In that context, one of the remaining largest risk in Iraq is, IMO, that the continued seperation of the “tribes” into their own regions, through ethnic clensing, will retain the tribalism, even were the Imams to lose their hold on power. Although perhaps, once they are no longer in direct conflict, perhaps they can make peace across the “borders” (although the Cubans who were displaced by Castro in 1959 have not eased their opinions after almost fifty years, nor have the Palistinians who were displaced for the creation of Israel forgotten their “loss” after sixty years – again there were many other factors there as well).

But, if the religious zealots can be removed from the equation, that would certainly help remove one instigator from the scene in Iraq. When one is fighting with “direct permission from God”, one tends to be much more violent and destructive, since “God’s Will” excuses any amount of slaughter (regardless of whose “god” is being served). Give me good old Communists. As atheists, they could always be bought off 🙂

Re: ” Though even now they are calling for “educated” muslims to join their fight. Not sure how that will play out.”
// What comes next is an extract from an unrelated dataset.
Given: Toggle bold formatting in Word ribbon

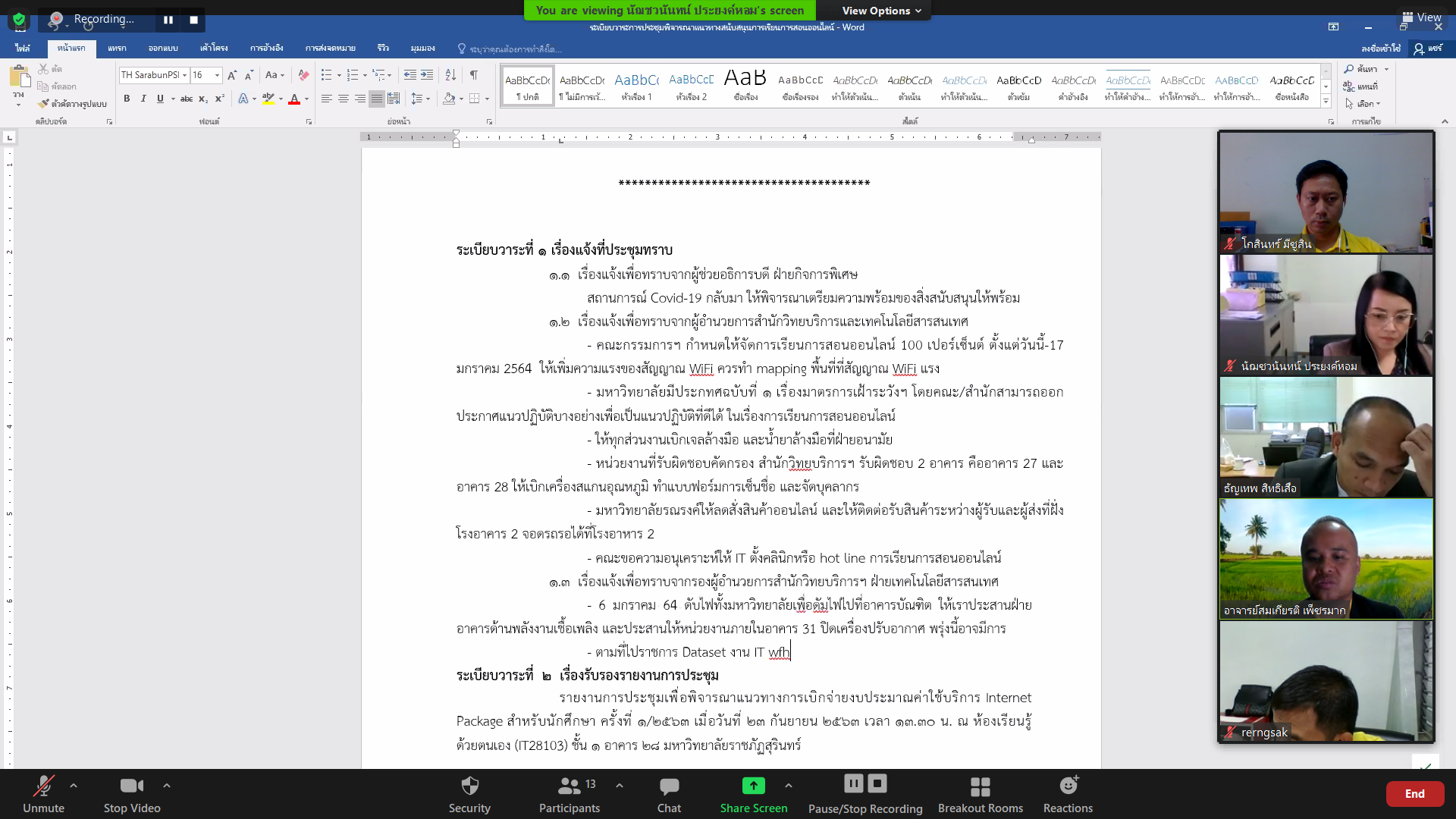Looking at the screenshot, I should tap(127, 99).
Unfortunately, my readings (I’ll try to hunt up a link) have indicated that even well educated, middle class people can become fodder for extremists, suicidal actions. So, while the calls may or may not go unheaded, I fear that income/education will not be a factor.

Your postulate about the culture of walled homes/cities makes a good point. This may be a stretch, but I do notice that cultures that favor open cafes, homes and cities tend to be less violent. Of course I could easily be mixing cause and effect, since it may be that a less violent society begets the open architecture.
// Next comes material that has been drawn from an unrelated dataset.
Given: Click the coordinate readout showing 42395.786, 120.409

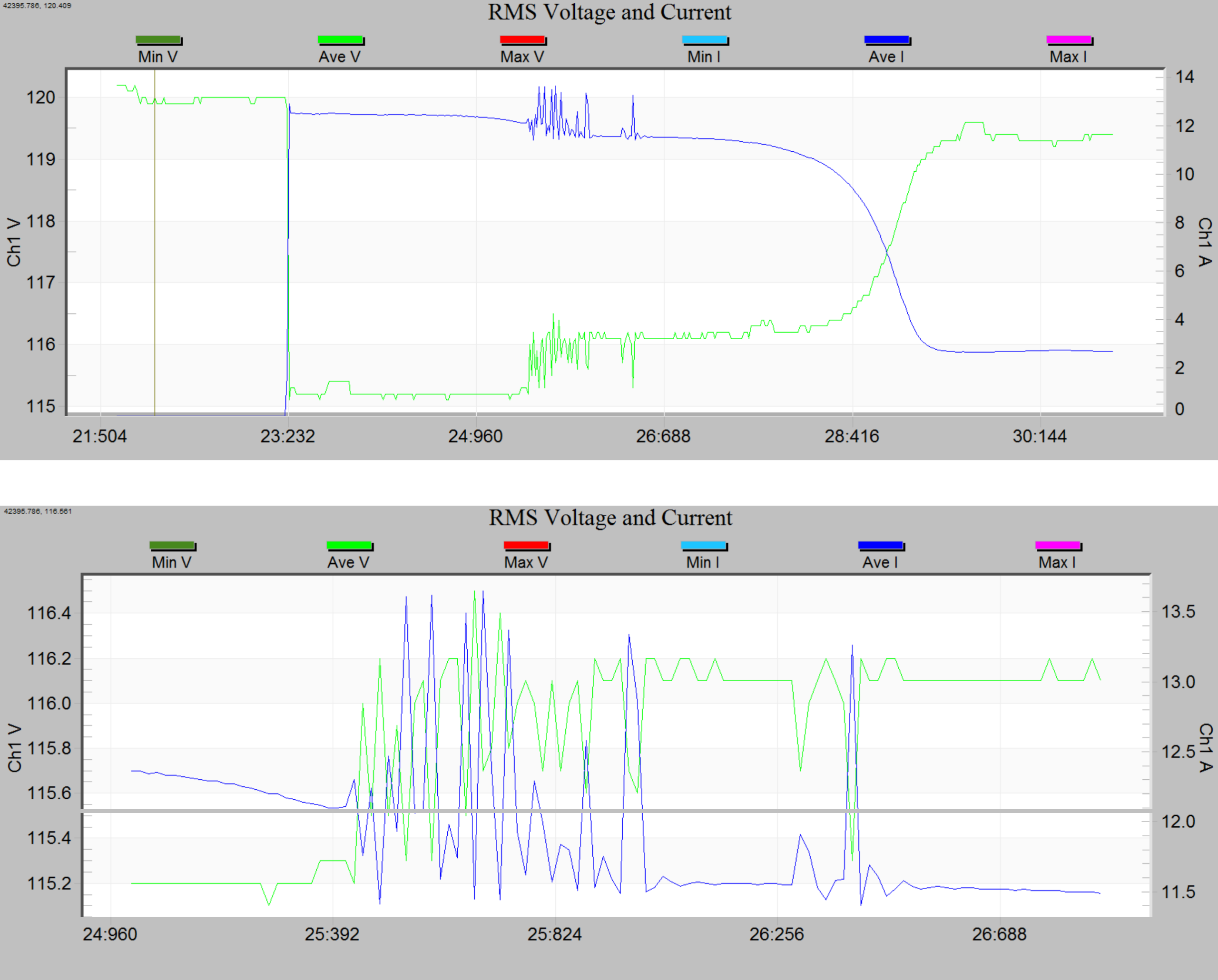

Taking the Imams out of the picture would, I agree, remove one more set of instigators. Of course the challenge is to avoid their successors from being from the same mold.

Then again, with wealth tends (in general) to come more secularism, which ameliorates the effects of firebrand clerics. So perhaps hoping for better jobs and incomes would be more productive. (Which brings us back around to one of the original premisis of this threat that the terrorists can be compared to street gangs of major cities.)
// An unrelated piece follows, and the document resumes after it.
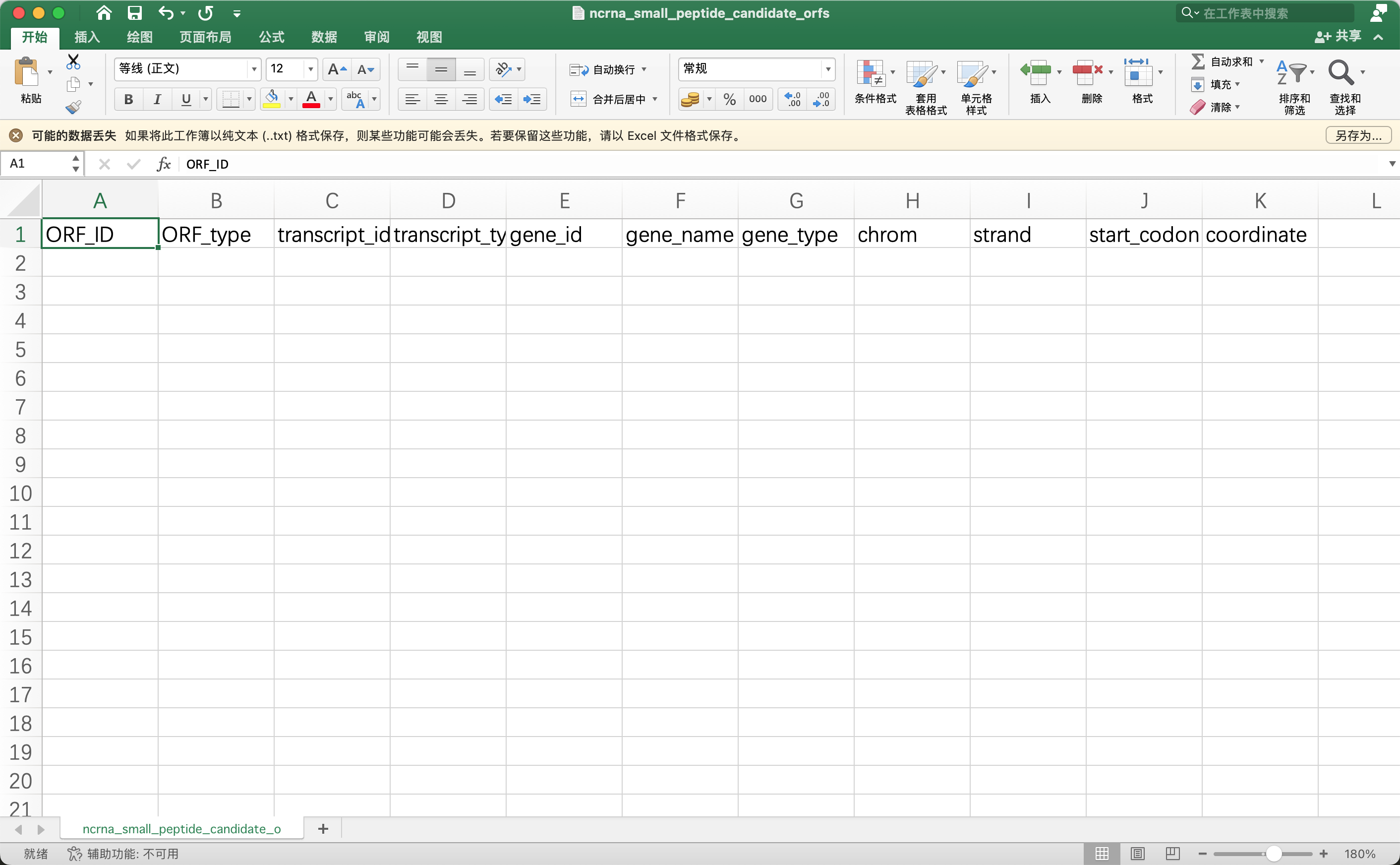
Task: Open the 公式 ribbon tab
Action: tap(271, 37)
On your other point that Communist societies tended to make their “ism” into their “god”: I’m not sure we have any good measures on that one. For the major Communist societies that lasted a while, the countries all tended to form cults of personality around their leaders as their “gods” rather than any particular “ism”. We had Lenin, Stalin and, to a degree Kruschev for Russia, Mao for China, Castro for Cuba, Tito for Yugoslavia, Kim John Il for North Korea, and so on. Those Communist states that did not have charasmatic leaders tended to be vassal states of either Russia or China, which proped them up.

So, while I can’t say I believe you are “wrong” on that one, I tend to say that it has not been observed in action yet.

Re: “The difficult part was separating the firebrand Imams from the populance and keeping them separated. Luckily it appears the imams and Islamic terrorists are doing the alienation for us.”

A very good point, unfortunately. Fanatics usually (IMO) do a much better job of pushing their own adherents away than any external “pull” system ever did. It just seems to take so long and cost so much waiting for them do finally do it.